Cuando en mi casa estoy, rey soy


----------



## user4

A.T.C. said:


> UA, Thanks, and right back at ya. Sorry, I read your post before Slickrick cleaned it up for ya. And thank you for proving my point. I've read alot of your posts, and you seem like a very knowledgeable tradesman who takes pride in his work, like alot of guys I worked along side of in the IBEW. But some of you guys go around picking fights with people, hence my comment about babies. This isn't a school yard. It's supposed to be a professional forum, and quite frankly, professionalism is lacking sometimes. It was a relatively mild comment. Secondly, I'm a professional builder who has studied everything from construction history, to electrical theory, to plumbing science, to timber frame and alternative building practice, greywater harvesting, landslide remediation, masonry, and on and on. I love my trade and the work I do. When I got my contactors license I planned on getting my B, C-10, and C-36. As I studied California State Contractor License Law, I discovered that to do the work I was trained in, I only needed a B license. Not my fault. I don't make state law, but I do have to follow it. Now you guys claiming that a Contractor in California is not a plumber because California has different laws than your state is just pure ignorance. Honestly, I don't care what a bunch of people on an online forum think, but I've taken the time to write this because I do enjoy talking to fellow professionals, and learnig all I can about my chosen profession. If some of you are still unsatisfied, that's too bad. Come Monday morning, I have a job to do, regardless of what people think about my qualifications. Thats pretty much up to the inspectors and my clients. Thanks


You couldn't have spent much time on the plumbing studies if you don't know what code your state uses, or the properties of the materials you claim to be qualified to install, either that or you flunked it but it didn't matter since the state allows you to do the work without approval from the states board of health.

********

TASK |
Rewrite the forum thread from "You couldn't have" up to and including "board of health.", changing "board of health" to "licensing board".

DATASET |
********

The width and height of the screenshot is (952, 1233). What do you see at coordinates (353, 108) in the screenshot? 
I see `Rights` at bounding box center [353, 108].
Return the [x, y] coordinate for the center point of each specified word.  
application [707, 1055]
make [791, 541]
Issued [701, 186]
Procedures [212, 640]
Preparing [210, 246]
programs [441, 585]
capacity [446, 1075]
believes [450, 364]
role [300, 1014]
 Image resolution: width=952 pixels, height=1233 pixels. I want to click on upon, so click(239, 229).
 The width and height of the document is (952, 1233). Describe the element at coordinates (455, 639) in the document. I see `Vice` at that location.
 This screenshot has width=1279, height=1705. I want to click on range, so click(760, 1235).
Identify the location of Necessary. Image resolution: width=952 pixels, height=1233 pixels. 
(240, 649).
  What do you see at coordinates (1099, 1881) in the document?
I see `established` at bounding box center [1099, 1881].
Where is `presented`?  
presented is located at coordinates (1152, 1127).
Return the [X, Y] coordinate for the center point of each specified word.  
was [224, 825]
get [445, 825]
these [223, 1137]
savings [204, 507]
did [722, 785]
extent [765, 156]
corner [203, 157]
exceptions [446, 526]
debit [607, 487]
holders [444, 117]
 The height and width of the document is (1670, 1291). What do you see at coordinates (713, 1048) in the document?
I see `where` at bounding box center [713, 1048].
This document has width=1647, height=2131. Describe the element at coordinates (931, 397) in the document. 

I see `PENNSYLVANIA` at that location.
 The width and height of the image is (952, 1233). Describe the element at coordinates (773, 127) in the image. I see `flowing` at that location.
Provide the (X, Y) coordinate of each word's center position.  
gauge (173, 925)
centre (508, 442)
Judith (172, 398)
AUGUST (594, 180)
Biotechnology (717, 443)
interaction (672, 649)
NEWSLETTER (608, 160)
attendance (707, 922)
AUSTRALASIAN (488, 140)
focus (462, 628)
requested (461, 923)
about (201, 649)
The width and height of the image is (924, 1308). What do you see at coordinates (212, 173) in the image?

********

THE COMPLETED TASK |
You couldn't have spent much time on the plumbing studies if you don't know what code your state uses, or the properties of the materials you claim to be qualified to install, either that or you flunked it but it didn't matter since the state allows you to do the work without approval from the states licensing board.